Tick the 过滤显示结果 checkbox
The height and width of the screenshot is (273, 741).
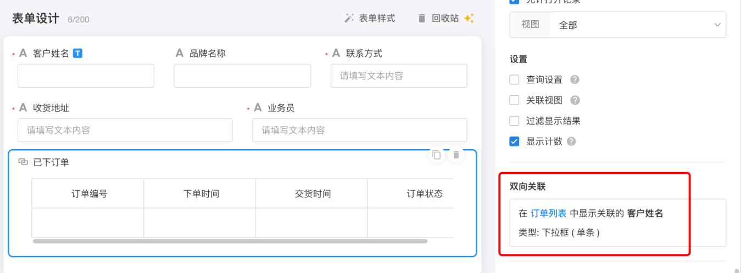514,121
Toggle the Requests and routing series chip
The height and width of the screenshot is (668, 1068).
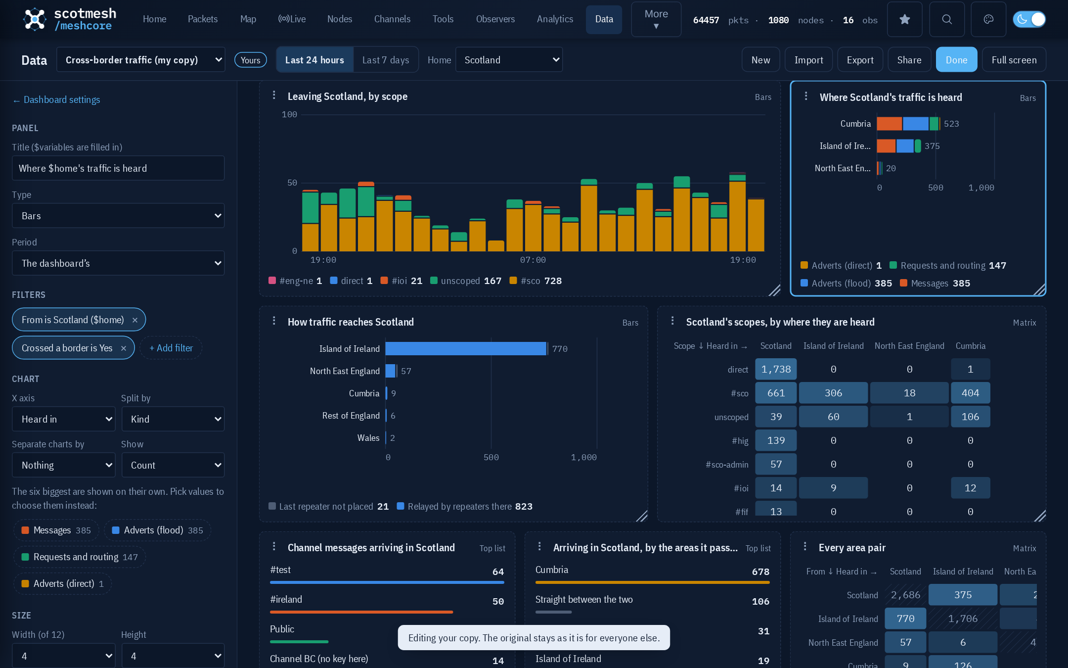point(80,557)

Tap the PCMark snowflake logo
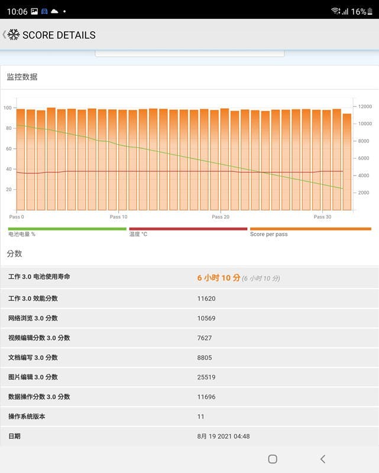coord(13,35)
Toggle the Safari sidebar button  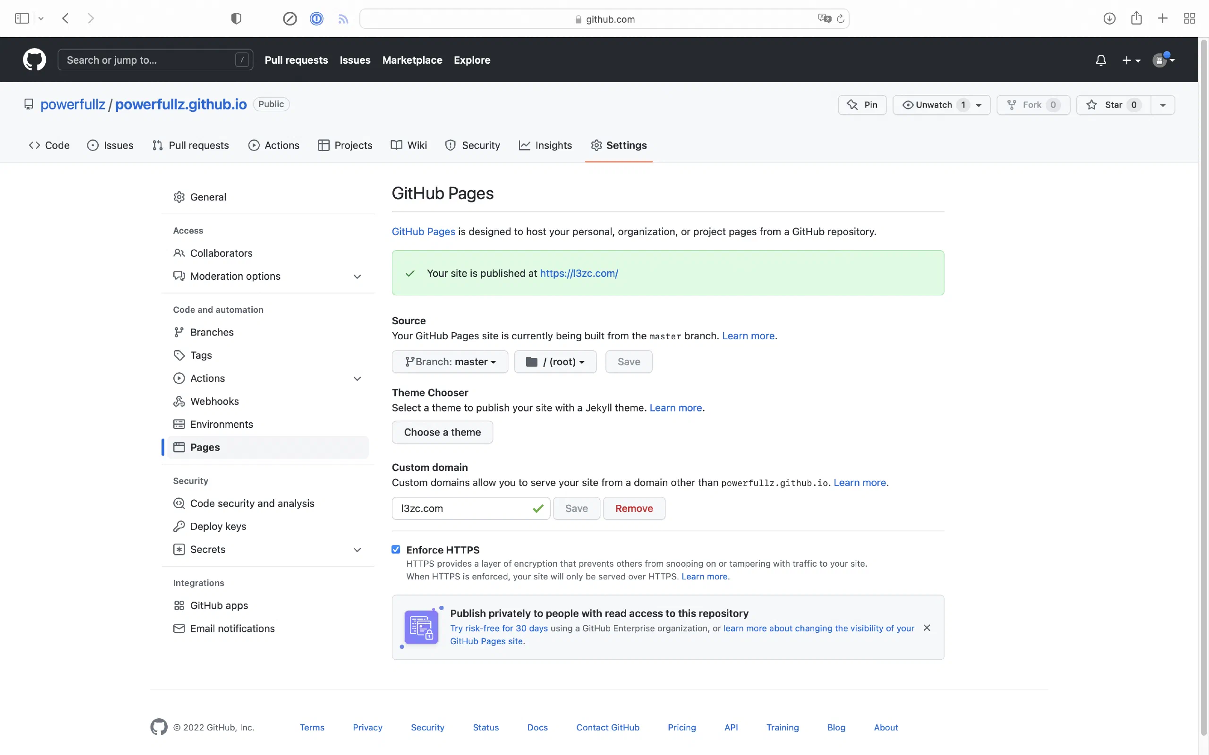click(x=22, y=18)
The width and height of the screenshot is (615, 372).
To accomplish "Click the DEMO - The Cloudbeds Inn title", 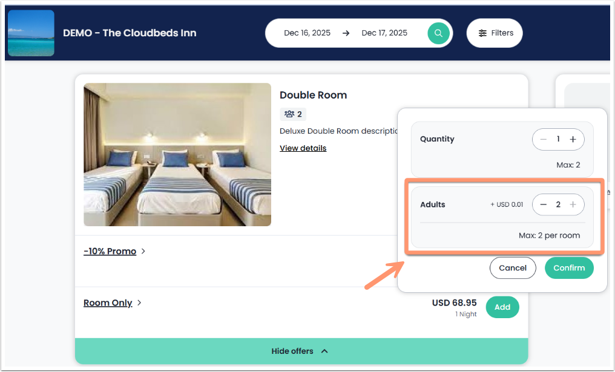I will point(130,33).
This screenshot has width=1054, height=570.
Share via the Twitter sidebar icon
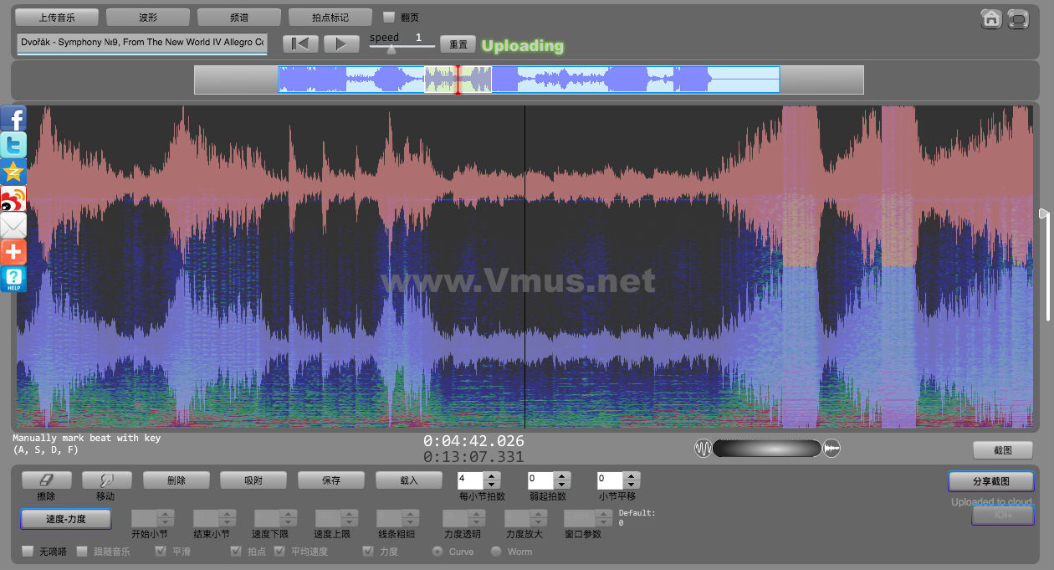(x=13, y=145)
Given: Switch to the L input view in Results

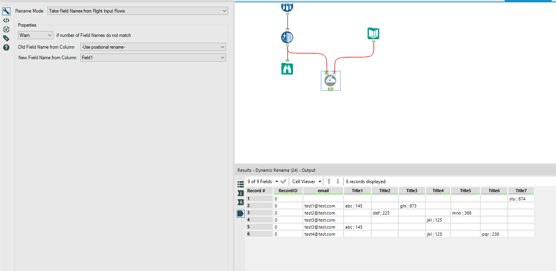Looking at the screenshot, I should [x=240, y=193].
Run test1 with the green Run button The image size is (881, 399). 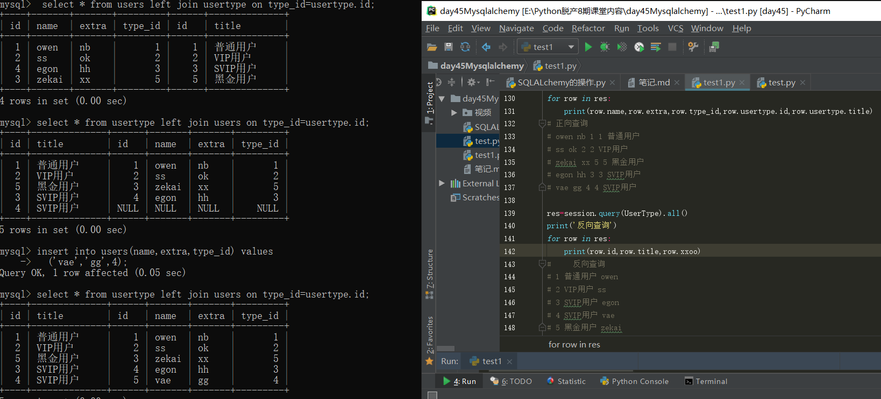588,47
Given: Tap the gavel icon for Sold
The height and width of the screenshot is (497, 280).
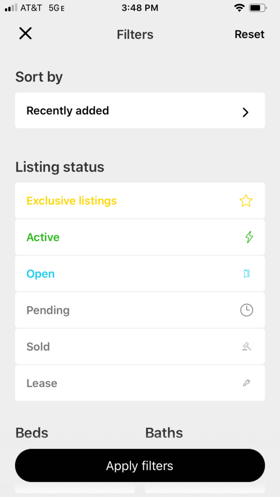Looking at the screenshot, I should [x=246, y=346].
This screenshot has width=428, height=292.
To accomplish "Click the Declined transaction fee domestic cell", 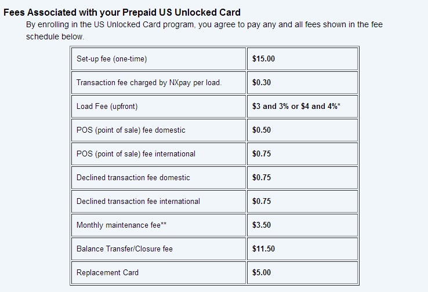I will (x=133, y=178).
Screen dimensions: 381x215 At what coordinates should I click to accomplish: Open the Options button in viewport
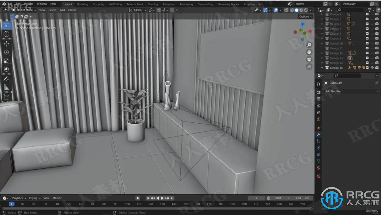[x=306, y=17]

++++++

Filter the records above, keeping only those lines that contain the word "This", and copy each kept line in full.

◆ SOLVED PROBLEM:
This screenshot has width=1054, height=570.
This screenshot has width=428, height=292.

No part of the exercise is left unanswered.